Il conflitto tra sostenitori e avversari del capitalismo è stato un elemento fondamentale della storia economica e politica del XX secolo. Dopo la realizzazione del primo Stato socialista con la rivoluzione russa del 1917, il conflitto, oltre che ideologico, è diventato sempre più politico, economico e militare, fino alla crisi interna del sistema socialista culminata nel 1989 con la fine dell'Unione Sovietica. L'alternativa tra capitalismo e socialismo ha rappresentato un fattore importantissimo anche nella storia contemporanea del Terzo Mondo, ossia della parte del mondo che, dopo la II guerra mondiale, non era più sotto il dominio coloniale dei paesi capitalisti (Primo Mondo) né faceva parte del sistema socialista (Secondo Mondo). Da un lato, l'adozione del sistema capitalista è stata indicata come la via per superare rapidamente l'arretratezza economica e la povertà. Dall'altro lato, l'esistenza e l'aggravarsi di questi stessi fenomeni è stata imputata proprio agli interessi dei paesi capitalisti e alla incapacità di questo sistema di risolverli. Il capitalismo si è modificato in maniera profonda nel corso di due secoli, ed è stato realizzato in forme assai diversificate tra Europa, America e Asia. I cambiamenti più importanti sono stati introdotti dopo le forti crisi economiche e sociali degli anni 1920-30 e la II guerra mondiale, che minarono la fiducia nelle virtù del sistema e rafforzarono le voci critiche e l'attrazione eserciata dall'alternativa socialista. Partendo dal vasto piano di riforme economiche e sociali degli Stati Uniti, il New Deal del presidente Franklin D. Roosvelt varato per risollevare il paese dal baratro della crisi del 1929, e accogliendo le nuove idee di politica economica elaborate da John M. Keynes (Inghilterra, 1883-1946), nel secondo dopoguerra si affermò sulla scena politica occidentale il pensiero socialdemocratico, il cui scopo era l'attuazione per via politico-parlamentare, non rivoluzionaria, degli ideali di giustizia sociale, affermazione dei diritti dei lavoratori e sicurezza economica. L'esito di questo movimento di riforma del capitalismo furono le cosiddette economie miste e lo Stato sociale.

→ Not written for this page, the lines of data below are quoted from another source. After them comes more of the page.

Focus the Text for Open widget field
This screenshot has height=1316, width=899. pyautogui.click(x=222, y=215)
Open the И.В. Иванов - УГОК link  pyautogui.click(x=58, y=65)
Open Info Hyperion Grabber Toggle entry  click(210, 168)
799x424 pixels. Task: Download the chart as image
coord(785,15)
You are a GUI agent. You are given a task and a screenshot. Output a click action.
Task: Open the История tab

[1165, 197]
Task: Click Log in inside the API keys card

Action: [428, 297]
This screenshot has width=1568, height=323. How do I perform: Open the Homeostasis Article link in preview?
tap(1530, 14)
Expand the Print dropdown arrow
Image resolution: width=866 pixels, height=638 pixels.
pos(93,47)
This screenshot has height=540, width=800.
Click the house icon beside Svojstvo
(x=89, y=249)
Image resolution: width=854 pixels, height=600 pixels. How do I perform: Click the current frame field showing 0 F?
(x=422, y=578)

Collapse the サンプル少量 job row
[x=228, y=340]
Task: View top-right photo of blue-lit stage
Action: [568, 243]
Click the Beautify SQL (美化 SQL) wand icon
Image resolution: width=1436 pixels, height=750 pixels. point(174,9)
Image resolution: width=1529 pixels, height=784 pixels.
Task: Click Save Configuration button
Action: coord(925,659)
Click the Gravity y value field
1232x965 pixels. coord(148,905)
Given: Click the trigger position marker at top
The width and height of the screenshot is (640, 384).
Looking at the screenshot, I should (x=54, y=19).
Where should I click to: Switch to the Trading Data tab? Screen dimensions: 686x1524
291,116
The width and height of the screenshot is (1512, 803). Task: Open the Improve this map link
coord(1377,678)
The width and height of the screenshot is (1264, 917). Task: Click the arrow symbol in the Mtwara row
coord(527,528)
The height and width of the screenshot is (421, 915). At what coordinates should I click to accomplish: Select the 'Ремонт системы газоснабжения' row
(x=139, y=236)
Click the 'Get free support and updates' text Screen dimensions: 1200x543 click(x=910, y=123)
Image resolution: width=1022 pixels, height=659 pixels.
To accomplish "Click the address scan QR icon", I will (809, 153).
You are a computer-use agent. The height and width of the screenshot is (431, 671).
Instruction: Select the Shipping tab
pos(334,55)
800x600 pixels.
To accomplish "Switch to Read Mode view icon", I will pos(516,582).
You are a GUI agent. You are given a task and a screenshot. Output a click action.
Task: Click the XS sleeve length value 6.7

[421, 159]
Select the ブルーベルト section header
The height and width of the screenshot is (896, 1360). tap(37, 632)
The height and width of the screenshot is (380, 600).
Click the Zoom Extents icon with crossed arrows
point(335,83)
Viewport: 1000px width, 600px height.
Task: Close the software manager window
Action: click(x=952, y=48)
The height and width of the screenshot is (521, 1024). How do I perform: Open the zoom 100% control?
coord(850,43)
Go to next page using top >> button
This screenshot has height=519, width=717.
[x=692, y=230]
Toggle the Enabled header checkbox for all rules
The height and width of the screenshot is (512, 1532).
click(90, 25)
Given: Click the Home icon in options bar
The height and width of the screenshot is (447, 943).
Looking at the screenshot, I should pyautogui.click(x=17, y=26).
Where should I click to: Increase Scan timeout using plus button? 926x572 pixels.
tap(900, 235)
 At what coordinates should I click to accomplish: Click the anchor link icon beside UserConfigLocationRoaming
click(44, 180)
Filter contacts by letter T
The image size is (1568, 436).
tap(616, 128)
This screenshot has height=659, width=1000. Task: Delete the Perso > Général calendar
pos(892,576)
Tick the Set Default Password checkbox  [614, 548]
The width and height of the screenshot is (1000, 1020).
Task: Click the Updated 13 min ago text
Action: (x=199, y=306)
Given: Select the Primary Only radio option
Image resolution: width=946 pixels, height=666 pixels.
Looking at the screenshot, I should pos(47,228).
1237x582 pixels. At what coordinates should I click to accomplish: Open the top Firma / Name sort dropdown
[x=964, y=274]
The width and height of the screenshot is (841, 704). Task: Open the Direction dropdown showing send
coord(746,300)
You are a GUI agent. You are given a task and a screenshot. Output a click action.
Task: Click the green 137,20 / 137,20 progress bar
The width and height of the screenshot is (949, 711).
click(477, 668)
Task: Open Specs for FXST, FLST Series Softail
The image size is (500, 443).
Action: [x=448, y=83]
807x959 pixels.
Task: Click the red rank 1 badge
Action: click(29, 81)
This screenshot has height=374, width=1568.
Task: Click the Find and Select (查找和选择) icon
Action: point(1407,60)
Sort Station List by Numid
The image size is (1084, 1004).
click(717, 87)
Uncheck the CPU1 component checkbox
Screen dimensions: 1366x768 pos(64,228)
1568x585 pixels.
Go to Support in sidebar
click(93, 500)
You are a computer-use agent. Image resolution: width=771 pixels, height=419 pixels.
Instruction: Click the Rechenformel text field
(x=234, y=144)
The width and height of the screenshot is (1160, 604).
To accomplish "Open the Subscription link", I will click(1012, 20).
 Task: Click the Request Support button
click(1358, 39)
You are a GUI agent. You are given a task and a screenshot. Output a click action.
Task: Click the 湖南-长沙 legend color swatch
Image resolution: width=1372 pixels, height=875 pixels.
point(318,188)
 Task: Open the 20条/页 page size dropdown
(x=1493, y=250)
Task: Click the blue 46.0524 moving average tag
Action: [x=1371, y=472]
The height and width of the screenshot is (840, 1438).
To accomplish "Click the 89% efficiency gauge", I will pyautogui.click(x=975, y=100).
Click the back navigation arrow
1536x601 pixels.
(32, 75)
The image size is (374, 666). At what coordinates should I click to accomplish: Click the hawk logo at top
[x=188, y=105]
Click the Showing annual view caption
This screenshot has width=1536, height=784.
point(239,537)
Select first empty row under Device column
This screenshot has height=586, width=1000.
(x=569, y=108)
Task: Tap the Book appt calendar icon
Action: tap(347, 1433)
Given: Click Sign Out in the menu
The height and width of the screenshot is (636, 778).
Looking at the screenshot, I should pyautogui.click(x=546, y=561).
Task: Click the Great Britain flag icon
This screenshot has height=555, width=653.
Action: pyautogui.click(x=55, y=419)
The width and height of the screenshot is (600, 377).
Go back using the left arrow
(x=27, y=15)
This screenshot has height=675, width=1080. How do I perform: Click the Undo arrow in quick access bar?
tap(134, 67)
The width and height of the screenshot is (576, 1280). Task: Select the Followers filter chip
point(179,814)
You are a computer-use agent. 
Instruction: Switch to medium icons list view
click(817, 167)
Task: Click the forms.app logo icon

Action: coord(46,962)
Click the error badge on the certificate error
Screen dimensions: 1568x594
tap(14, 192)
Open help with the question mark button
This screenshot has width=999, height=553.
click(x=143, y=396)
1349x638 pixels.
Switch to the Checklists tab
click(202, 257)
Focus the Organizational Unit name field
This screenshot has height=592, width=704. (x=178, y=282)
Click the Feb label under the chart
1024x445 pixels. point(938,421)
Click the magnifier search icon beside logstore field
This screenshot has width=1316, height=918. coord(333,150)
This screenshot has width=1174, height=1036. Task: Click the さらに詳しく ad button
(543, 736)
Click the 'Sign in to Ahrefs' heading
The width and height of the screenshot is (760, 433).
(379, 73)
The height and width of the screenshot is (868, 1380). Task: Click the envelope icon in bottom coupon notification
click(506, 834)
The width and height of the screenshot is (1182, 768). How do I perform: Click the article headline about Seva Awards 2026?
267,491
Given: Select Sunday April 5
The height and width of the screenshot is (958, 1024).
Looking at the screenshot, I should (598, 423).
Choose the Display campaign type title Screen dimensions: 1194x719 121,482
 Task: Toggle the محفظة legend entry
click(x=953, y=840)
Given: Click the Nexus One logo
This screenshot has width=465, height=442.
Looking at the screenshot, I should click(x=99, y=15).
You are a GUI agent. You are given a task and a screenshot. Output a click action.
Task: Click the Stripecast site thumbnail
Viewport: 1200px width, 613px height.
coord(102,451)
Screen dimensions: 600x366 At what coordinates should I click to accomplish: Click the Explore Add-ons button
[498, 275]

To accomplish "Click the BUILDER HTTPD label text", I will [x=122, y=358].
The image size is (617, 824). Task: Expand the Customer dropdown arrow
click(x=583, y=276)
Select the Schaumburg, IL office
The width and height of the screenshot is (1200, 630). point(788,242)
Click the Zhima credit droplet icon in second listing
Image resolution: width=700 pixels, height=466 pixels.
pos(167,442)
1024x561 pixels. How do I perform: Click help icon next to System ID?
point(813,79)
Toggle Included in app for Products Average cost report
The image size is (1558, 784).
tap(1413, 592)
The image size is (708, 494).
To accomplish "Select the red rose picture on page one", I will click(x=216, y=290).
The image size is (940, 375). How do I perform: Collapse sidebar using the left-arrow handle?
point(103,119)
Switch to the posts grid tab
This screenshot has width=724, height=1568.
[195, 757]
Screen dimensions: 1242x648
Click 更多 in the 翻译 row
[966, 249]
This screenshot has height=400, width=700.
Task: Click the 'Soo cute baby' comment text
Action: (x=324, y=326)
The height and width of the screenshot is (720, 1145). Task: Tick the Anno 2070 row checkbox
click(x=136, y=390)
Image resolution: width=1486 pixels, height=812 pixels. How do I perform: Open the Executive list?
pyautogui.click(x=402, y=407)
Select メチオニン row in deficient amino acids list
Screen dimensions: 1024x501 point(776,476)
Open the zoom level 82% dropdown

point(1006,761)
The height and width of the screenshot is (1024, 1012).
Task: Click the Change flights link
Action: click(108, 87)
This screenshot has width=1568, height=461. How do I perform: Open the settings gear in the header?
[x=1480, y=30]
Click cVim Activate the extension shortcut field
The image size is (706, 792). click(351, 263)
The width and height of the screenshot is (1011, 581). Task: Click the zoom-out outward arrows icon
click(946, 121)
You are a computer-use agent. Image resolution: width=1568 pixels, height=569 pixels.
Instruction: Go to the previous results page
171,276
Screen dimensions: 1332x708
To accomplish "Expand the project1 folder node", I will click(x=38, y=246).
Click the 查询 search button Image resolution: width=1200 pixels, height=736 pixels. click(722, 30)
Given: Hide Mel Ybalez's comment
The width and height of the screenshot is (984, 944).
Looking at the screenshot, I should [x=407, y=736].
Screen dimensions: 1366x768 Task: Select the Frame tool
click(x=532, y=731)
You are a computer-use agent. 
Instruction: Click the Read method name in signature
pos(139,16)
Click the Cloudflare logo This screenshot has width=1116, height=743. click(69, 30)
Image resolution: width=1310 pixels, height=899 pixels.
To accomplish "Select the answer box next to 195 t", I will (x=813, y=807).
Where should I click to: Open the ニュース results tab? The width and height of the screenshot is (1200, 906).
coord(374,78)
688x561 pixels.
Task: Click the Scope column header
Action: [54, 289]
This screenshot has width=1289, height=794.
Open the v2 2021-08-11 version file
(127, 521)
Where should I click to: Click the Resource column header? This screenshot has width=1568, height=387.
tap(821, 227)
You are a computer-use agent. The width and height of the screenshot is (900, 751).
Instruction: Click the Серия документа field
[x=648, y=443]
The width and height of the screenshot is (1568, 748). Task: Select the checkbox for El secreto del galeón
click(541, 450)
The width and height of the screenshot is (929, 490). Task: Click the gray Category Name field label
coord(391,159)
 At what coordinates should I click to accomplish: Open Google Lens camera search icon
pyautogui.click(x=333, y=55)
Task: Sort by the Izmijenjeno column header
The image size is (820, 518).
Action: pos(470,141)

Il termine economia mista sta ad indicare una
presenza economica molto estesa del settore pubblico accanto a quello privato.
In particolare, nell'economia mista, il settore pubblico, oltre alle funzioni
classiche della politica economica, svolge:
* funzioni di programmazione economica con lo scopo di raggiungere la piena
occupazione;
* funzioni di produzione diretta di beni e servizi di pubblica utilità o
strategici (tipicamente: trasporti, energia, telecomunicazioni) in aziende di
Stato.
Tra il 1950 e il 1970, in tutti i maggiori paesi capitalisti il livello di attività economica direttamente o indirettamente controllato dallo Stato arrivò a circa il 50% del totale.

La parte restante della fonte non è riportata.